Please format the data from the line containing "Open the cops" down through the line containing "The image size is (660, 1000). 373,973" as a two-column CSV with the headers instruction and answer. Give one row for each piece of text and its answer, with each value in a single quoted field and any line breaks replaced by spaces.

EXTRACTED ENTRIES start

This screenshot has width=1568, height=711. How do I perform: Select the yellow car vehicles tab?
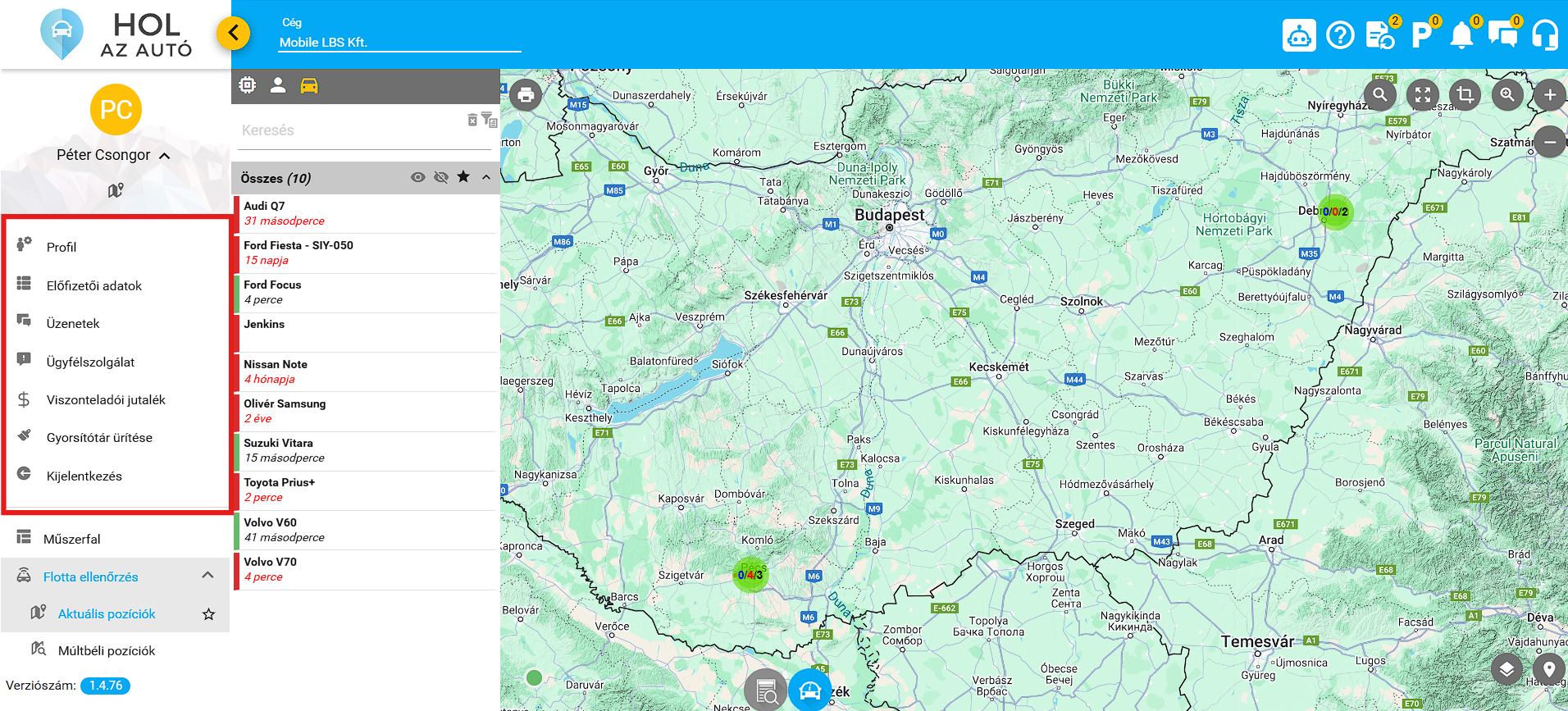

EXTRACTED ENTRIES end
EXTRACTED ENTRIES start

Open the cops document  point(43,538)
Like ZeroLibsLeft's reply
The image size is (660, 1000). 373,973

EXTRACTED ENTRIES end
EXTRACTED ENTRIES start

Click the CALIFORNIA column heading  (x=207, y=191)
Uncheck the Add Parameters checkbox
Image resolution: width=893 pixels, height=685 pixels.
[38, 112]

EXTRACTED ENTRIES end

**WRITTEN ANSWER:**
instruction,answer
"Open the cops document","point(43,538)"
"Like ZeroLibsLeft's reply","The image size is (660, 1000). 373,973"